* [Problem]: Copy the items from the line that contains "This screenshot has height=851, width=1206." through the line that contains "click(x=381, y=44)", reproducing each line exactly as it appears.

* [Excerpted data]:

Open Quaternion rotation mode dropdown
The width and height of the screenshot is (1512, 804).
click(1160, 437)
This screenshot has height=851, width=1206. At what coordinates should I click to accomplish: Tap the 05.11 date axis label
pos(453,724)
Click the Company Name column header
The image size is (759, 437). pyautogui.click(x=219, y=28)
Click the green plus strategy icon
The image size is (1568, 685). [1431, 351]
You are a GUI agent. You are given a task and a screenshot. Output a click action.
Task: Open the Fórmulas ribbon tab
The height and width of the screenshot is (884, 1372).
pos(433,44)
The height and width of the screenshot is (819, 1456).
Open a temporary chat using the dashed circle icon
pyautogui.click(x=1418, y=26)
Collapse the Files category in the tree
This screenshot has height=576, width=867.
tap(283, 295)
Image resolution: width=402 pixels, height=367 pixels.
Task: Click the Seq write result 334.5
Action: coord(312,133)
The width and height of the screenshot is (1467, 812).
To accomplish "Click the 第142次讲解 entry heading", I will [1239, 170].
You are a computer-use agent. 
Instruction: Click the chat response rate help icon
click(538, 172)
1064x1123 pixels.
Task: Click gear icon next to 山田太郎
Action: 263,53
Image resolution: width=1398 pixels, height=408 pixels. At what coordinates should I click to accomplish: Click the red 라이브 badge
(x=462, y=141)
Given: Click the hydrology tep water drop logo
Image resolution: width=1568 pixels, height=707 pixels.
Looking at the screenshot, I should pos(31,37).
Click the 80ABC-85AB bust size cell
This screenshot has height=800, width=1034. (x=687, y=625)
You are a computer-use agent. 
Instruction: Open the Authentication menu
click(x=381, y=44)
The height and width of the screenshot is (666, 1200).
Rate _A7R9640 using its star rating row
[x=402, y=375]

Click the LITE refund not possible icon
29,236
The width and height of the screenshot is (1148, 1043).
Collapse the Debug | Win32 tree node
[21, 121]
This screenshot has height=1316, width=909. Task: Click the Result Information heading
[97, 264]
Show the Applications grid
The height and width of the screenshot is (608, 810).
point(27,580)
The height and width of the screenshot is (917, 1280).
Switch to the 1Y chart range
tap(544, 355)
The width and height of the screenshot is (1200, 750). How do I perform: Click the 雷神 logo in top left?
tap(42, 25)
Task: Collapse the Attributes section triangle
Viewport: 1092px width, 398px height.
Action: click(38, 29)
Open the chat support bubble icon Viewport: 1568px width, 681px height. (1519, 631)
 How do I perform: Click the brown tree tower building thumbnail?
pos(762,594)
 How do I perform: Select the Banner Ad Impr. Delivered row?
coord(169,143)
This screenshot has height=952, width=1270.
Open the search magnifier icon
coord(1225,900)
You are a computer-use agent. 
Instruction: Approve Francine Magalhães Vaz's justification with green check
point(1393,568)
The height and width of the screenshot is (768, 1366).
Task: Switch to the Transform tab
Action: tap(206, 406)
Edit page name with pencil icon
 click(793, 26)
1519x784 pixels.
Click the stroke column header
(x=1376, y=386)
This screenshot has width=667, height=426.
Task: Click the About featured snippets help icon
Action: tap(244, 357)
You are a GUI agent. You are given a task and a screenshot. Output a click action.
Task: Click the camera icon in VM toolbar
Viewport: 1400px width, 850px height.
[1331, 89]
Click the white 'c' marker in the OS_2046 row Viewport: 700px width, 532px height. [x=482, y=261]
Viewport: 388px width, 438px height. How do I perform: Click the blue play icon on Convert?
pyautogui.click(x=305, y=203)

* [Problem solution]:
This screenshot has height=851, width=1206. At what coordinates should I click to accomplish: Tap the 05.11 date axis label
pos(453,724)
Click the Company Name column header
The image size is (759, 437). pyautogui.click(x=219, y=28)
Click the green plus strategy icon
The image size is (1568, 685). [1431, 351]
You are a GUI agent. You are given a task and a screenshot. Output a click action.
Task: Open the Fórmulas ribbon tab
The height and width of the screenshot is (884, 1372).
pos(433,44)
The height and width of the screenshot is (819, 1456).
Open a temporary chat using the dashed circle icon
pyautogui.click(x=1418, y=26)
Collapse the Files category in the tree
This screenshot has height=576, width=867.
tap(283, 295)
Image resolution: width=402 pixels, height=367 pixels.
Task: Click the Seq write result 334.5
Action: coord(312,133)
The width and height of the screenshot is (1467, 812).
To accomplish "Click the 第142次讲解 entry heading", I will [1239, 170].
You are a computer-use agent. 
Instruction: Click the chat response rate help icon
click(538, 172)
1064x1123 pixels.
Task: Click gear icon next to 山田太郎
Action: 263,53
Image resolution: width=1398 pixels, height=408 pixels. At what coordinates should I click to accomplish: Click the red 라이브 badge
(x=462, y=141)
Given: Click the hydrology tep water drop logo
Image resolution: width=1568 pixels, height=707 pixels.
Looking at the screenshot, I should pos(31,37).
Click the 80ABC-85AB bust size cell
This screenshot has height=800, width=1034. (x=687, y=625)
You are a computer-use agent. 
Instruction: Open the Authentication menu
click(x=381, y=44)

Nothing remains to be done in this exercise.